Year: 2022 Source: Progress in Neuro-Psychopharmacology and Biological Psychiatry. (2022). 115. https://doi.org/10.1016/j.pnpbp.2021.110507 SIEC No: 20220064

Background: Sub-anesthetic ketamine doses rapidly reduce depressive symptoms, although additional investigations of the underlying neural mechanisms and the prediction of response outcomes are needed.  Electroencephalographic (EEG)-derived measures have shown promise in predicting antidepressant response to a variety of treatments, and are sensitive to ketamine administration. This study examined their utility in characterizing changes in depressive symptoms following single and repeated ketamine infusions.

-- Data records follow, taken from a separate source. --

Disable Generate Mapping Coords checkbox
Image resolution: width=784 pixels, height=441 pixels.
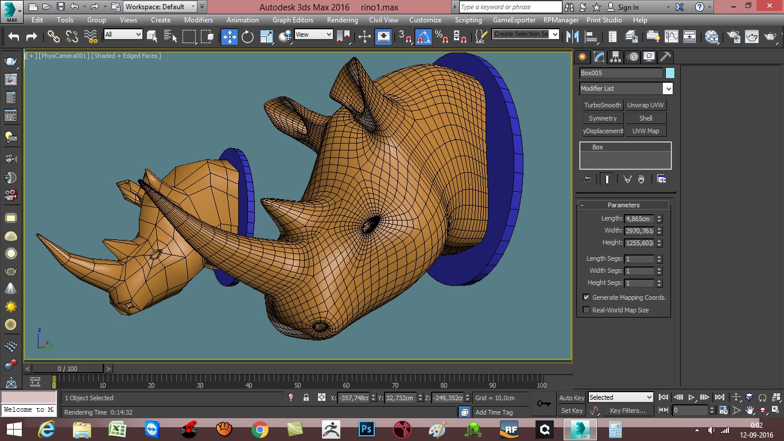(586, 297)
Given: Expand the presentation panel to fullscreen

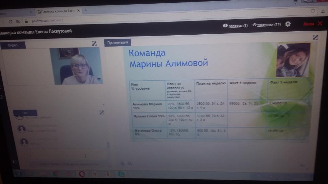Looking at the screenshot, I should (315, 37).
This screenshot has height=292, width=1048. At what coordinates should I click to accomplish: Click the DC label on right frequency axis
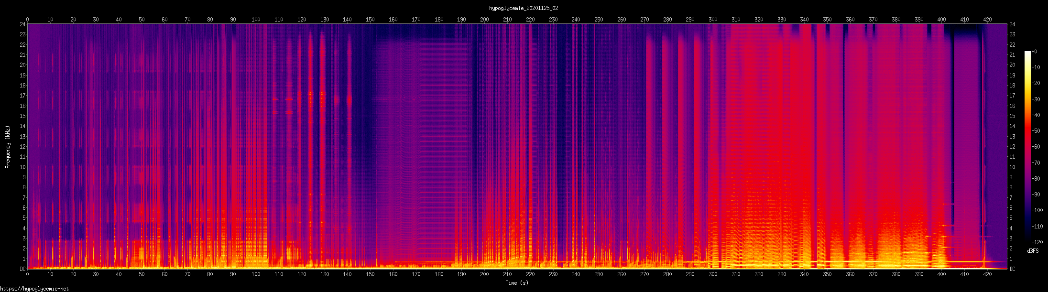click(1012, 269)
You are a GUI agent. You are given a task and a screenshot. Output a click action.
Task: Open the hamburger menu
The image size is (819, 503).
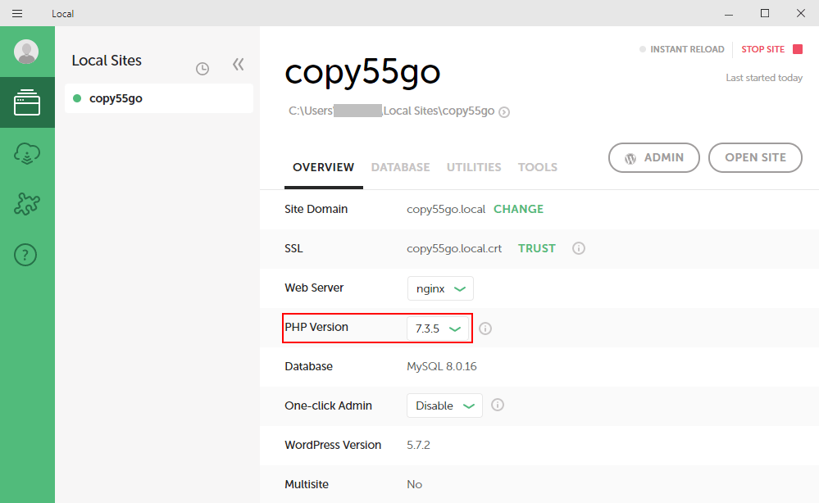point(17,13)
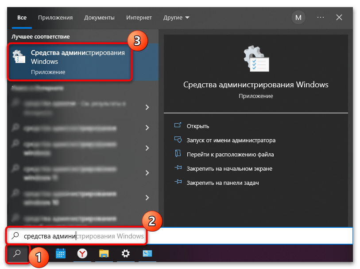Expand the "Другие" dropdown filter
The height and width of the screenshot is (269, 360).
176,18
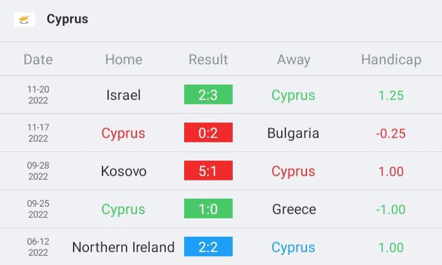Select the Israel home team

click(123, 95)
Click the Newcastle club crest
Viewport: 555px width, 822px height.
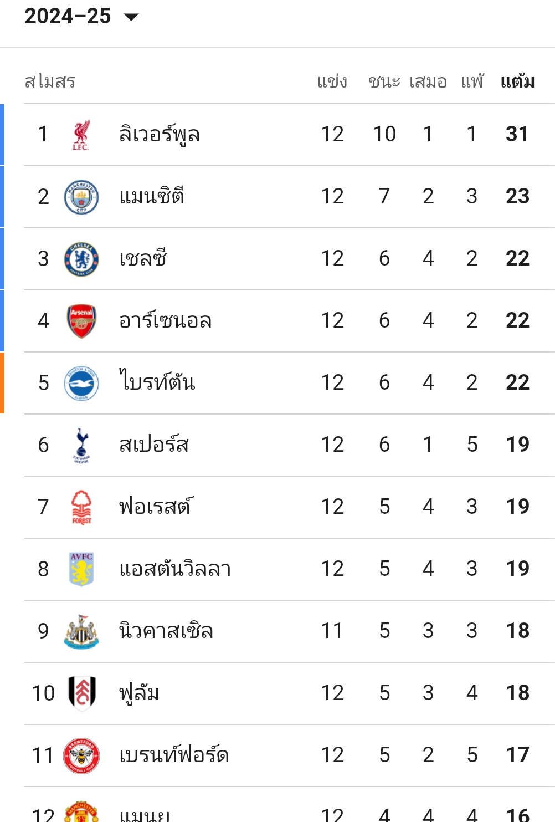tap(81, 631)
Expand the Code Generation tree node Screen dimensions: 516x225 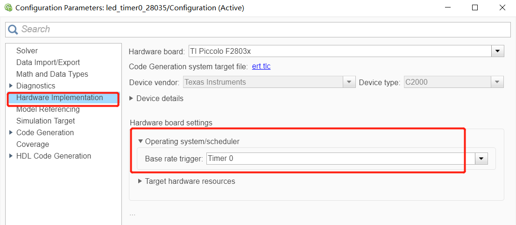click(x=11, y=133)
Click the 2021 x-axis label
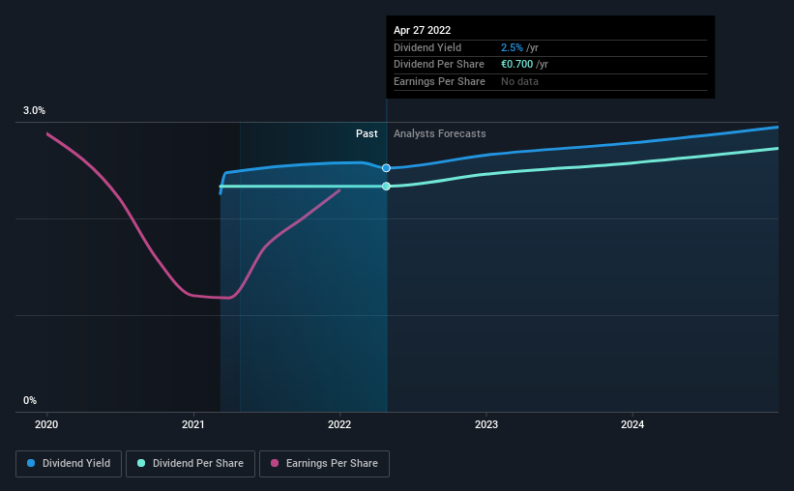This screenshot has width=794, height=491. click(x=192, y=424)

Methods: Recordings were obtained from patients with treatment-resistant major depressive disorder (MDD) (N= 24) enrolled in a multi-phase clinical ketamine trial. During the randomized, double-blind, crossover phase (Phase 1), patients received intravenous ketamine (0.5 mg/kg) and midazolam (30 μg/kg), at least 1 week apart. For each medication, three resting, eyes-closed recordings were obtained per session (pre-infusion, immediately post-infusion, 2 h post-infusion), and changes in power (delta, theta1/2/total, alpha1/2/total, beta, gamma), alpha asymmetry, theta cordance, and theta source-localized anterior cingulate cortex activity were quantified. The relationships between ketamine-induced changes with early (Phase 1) and sustained (Phases 2,3: open-label repeated infusions) decreases in depressive symptoms (Montgomery-Åsberg Depression Rating Score, MADRS) and suicidal ideation (MADRS item 10) were examined.

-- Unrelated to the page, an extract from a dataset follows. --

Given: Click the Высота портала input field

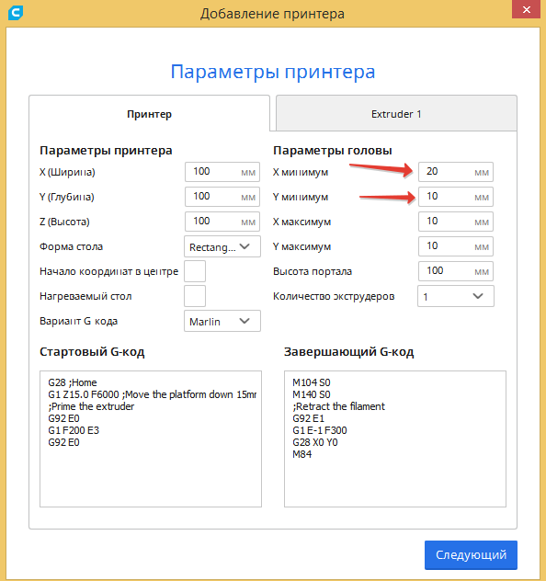Looking at the screenshot, I should [x=456, y=271].
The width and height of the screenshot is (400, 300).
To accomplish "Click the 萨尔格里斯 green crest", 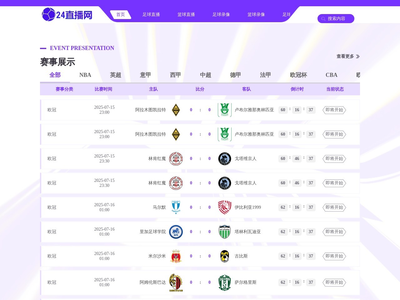I will pos(224,283).
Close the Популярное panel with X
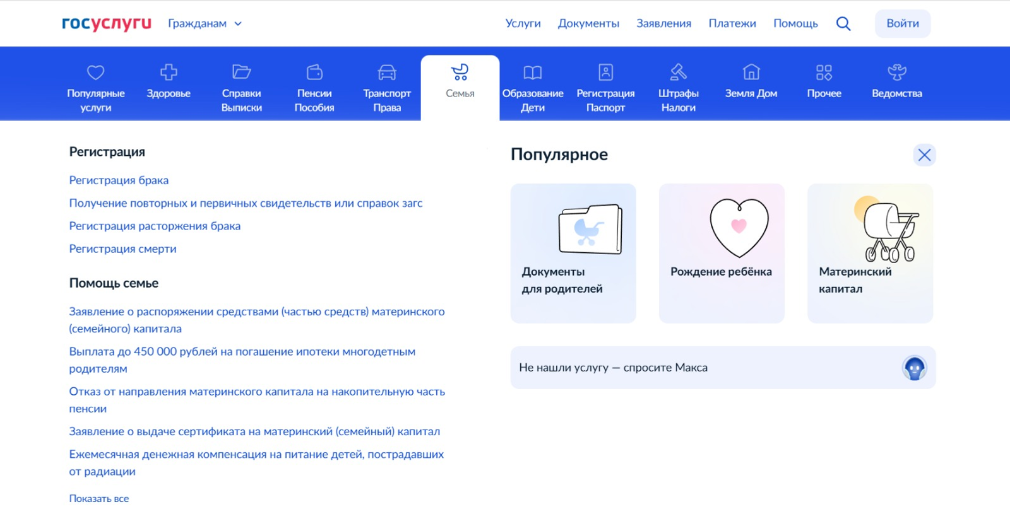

Results: Both medications decreased alpha and theta immediately post-infusion, however, only midazolam increased delta (post-infusion), and only ketamine increased gamma (immediately post- and 2 h post-infusion). Regional- and frequency-specific ketamine-induced EEG changes were related to and predictive of decreases in depressive symptoms (theta, gamma) and suicidal ideation (alpha). Early and sustained treatment responders differed at baseline in surface-level and source-localized theta.
Conclusions: Ketamine exerts frequency-specific changes on EEG-derived measures, which are related to depressive symptom decreases in treatment-resistant MDD and provide information regarding early and sustained individual response to ketamine.